Quoted passage:
/---
Consciousness may continue even after death, scientists now believe.
A team based in the UK has spent the last four years seeking out cardiac arrest patients to analyze their experiences, and found that almost 40 percent of survivors described having some form of “awareness” at a time when they were declared clinically dead.
Experts currently believe that the brain shuts down within 20 to 30 seconds of the heart stopping beating – and that it is not possible to be aware of anything at all once that has happened. But the scientists behind this latest study said they’ve found compelling evidence that patients experienced real events for up to three minutes after this had happened – and could recall them accurately once they had been resuscitated.
Dr. Sam Parnia, an assistant professor at the State University of New York and a former research fellow at the University of Southampton who led the research, said he previously thought that patients who described near-death experiences were only relating hallucinatory events.
One man, however, gave a “very credible” account of what was going on while doctors and nurses tried to bring him back to life – and says that he felt he was observing his resuscitation from the corner of the room. The 57-year-old reported hearing two beeps come from a machine that went off every three minutes — indicating that his conscious experience during the time he had no heartbeat lasted for around three minutes. According to the researchers, that suggests the man’s brain may not have shut down completely, even after his heart stopped.
“This is paradoxical, since the brain typically ceases functioning within 20-30 seconds of the heart stopping and doesn’t resume again until the heart has been restarted,” study co-author Dr. Sam Parnia, a professor of medicine at Stony Brook University and former research fellow at Southampton University, said in a written statement. “But in this case, conscious awareness appears to have continued for up to three minutes into the period when the heart wasn’t beating.”
The new study, published in the journal Resuscitation, involved 2,060 cardiac arrest patients from 15 hospitals in the UK, US and Austria, 360 of whom had been revived after their heart stopped beating.
Of those 360 patients, 39 percent exhibited some kind of ‘awareness’ during the time when they were clinically dead, while nine percent had experiences compatible with traditional definitions of a near-death experience and two percent exhibited full awareness with explicit recall of “seeing” and “hearing” events – or out-of-body experiences.
\---
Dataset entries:
/---
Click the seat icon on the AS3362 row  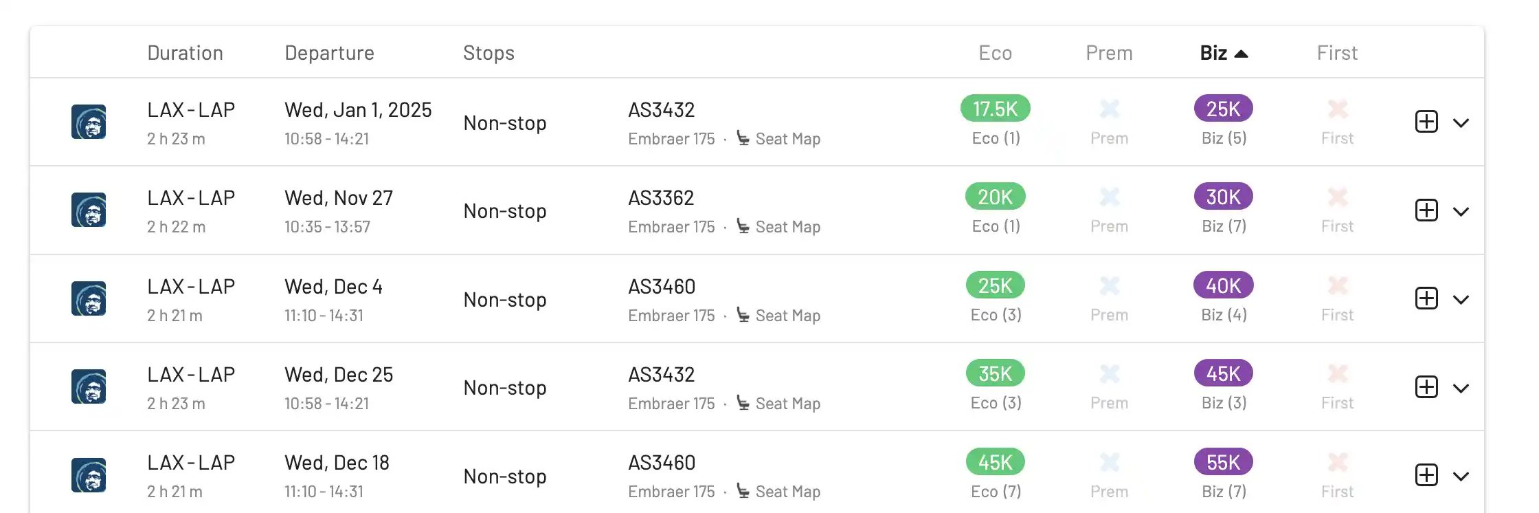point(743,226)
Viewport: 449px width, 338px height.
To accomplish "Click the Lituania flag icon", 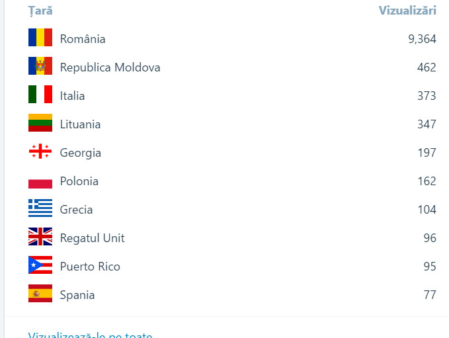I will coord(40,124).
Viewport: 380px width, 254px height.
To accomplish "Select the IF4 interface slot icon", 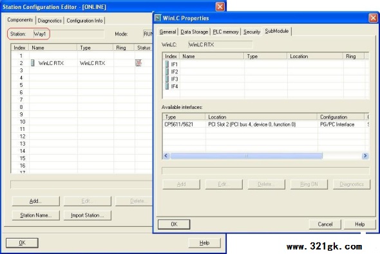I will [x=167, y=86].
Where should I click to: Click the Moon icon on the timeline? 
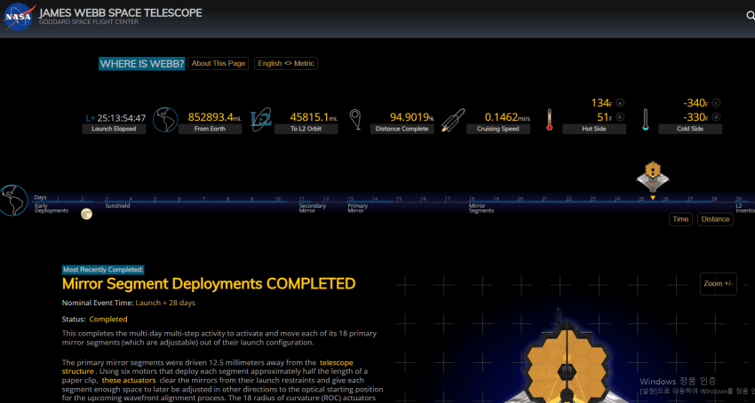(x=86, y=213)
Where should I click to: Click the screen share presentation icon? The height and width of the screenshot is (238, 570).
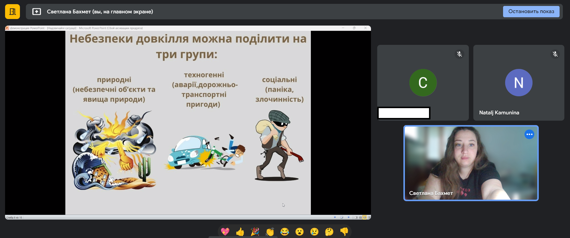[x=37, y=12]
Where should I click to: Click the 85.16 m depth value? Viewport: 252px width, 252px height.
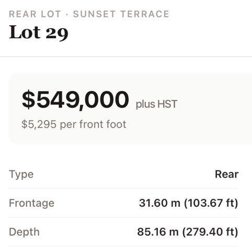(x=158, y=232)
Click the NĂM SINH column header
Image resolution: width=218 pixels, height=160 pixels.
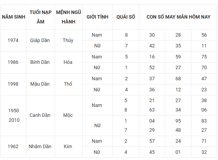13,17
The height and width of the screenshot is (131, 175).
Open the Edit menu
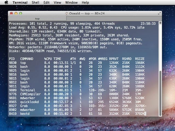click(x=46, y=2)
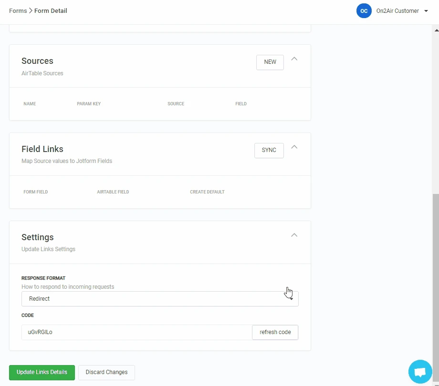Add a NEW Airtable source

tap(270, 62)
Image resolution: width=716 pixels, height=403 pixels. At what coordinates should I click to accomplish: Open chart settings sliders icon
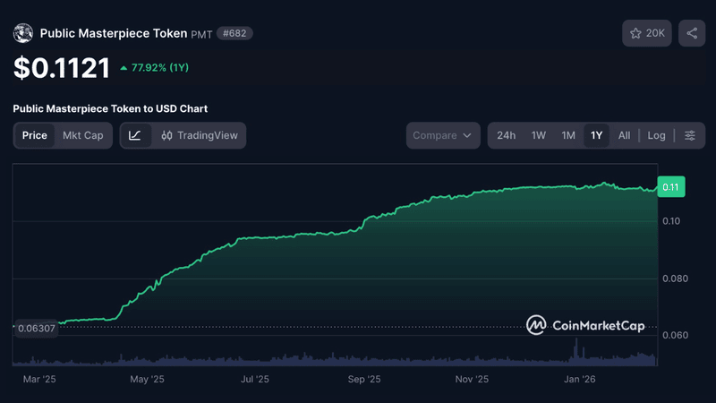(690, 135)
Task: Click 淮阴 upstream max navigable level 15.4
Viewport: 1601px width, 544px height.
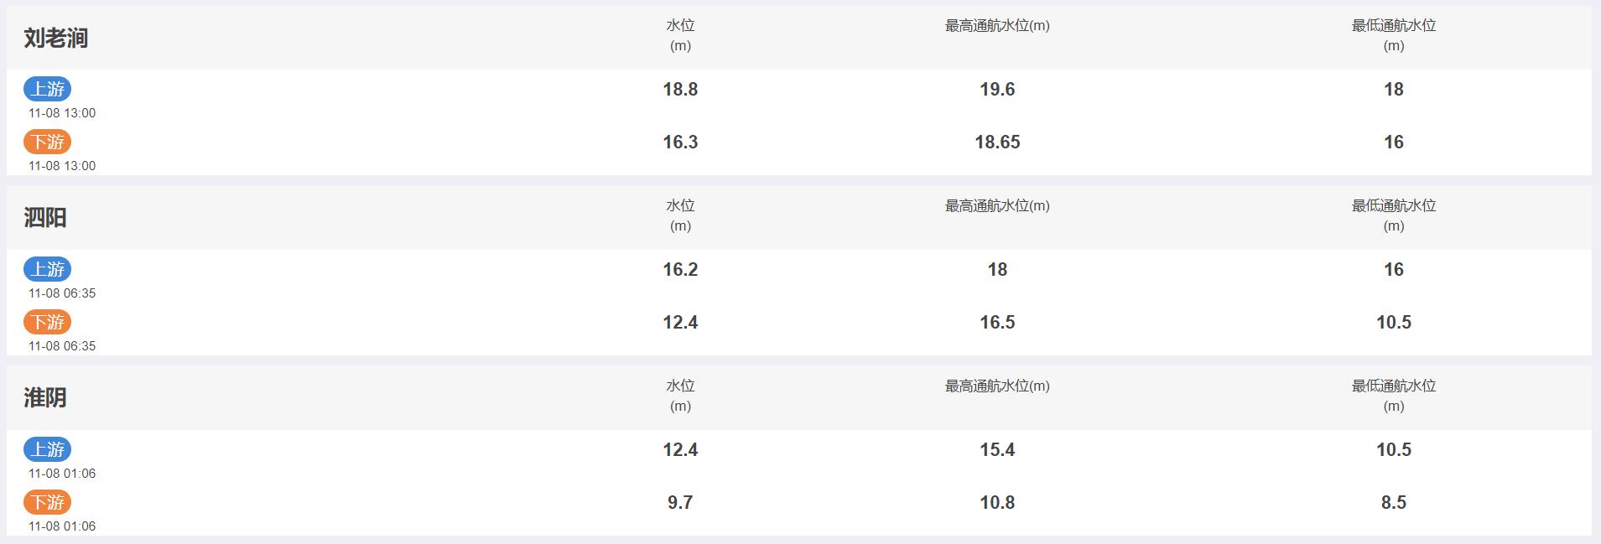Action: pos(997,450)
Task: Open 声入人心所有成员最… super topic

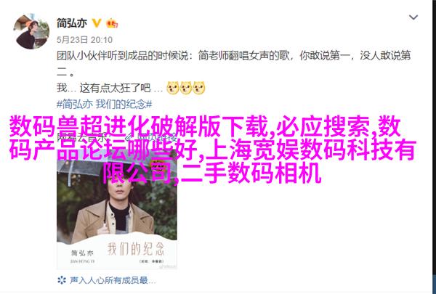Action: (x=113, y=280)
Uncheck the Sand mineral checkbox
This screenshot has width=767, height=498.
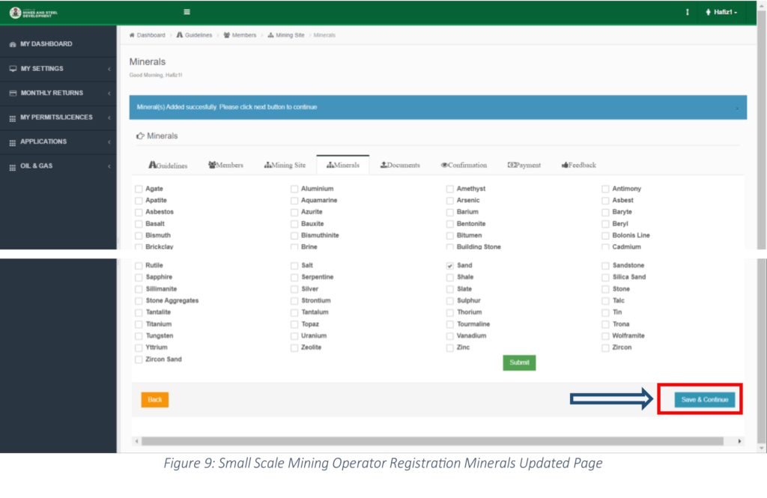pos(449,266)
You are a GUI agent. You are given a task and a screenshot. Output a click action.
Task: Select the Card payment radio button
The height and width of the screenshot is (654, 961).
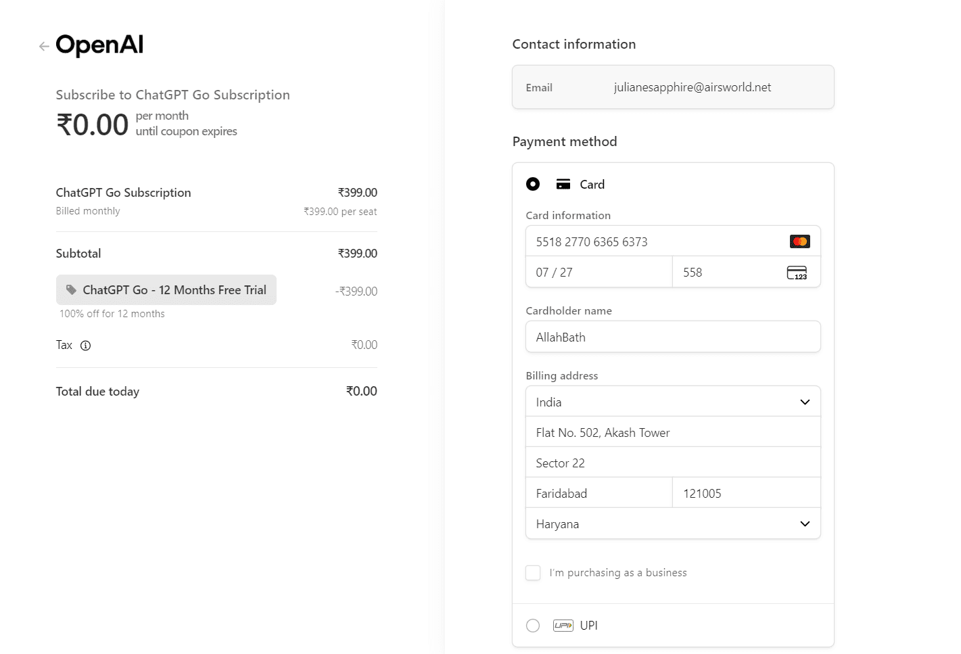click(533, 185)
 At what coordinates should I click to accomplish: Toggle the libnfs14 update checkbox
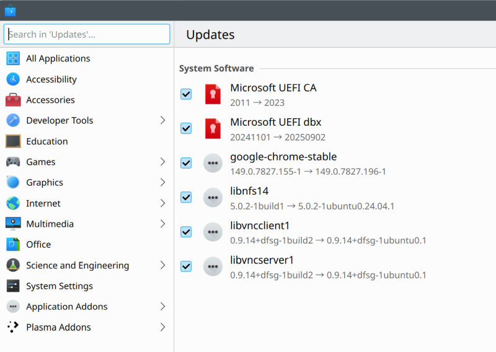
\---
Work to complete: Write the next part of the article above about the cardiac arrest study on awareness after death, picking up right after its last sentence.

Exercise response:
Although many could not recall specific details, some themes emerged. One in five said they had felt an unusual sense of peacefulness while nearly one third said time had slowed down or sped up. Some recalled seeing a bright light, such as a golden flash or the Sun shining. Others recounted feelings of fear or drowning or being dragged through deep water. Thirteen percent said they had felt separated from their bodies and the same number said their senses had been heightened.
The researchers believe even more patients in the study may have experienced mental activity following cardiac arrest but were unable to remember events during the episode as a result of brain injury or the use of sedative drugs. “Estimates have suggested that millions of people have had vivid experiences in relation to death but the scientific evidence has been ambiguous at best,” said Dr. Parnia. “Many people have assumed that these were hallucinations or illusions but they do seem to corresponded to actual events.”
This new study suggests that “the recalled experience surrounding death now merits further genuine investigation without prejudice,” added Dr. Parnia.
Other experts in the field are encouraged by the findings, saying they coincide with emerging ideas in resuscitation medicine about how the body dies, and could open up an exciting new line of research. “The researchers are to be congratulated on the completion of a fascinating study that will open the door to more extensive research into what happens when we die,” said Dr Jerry Nolan, editor-in-chief of the journal Resuscitation.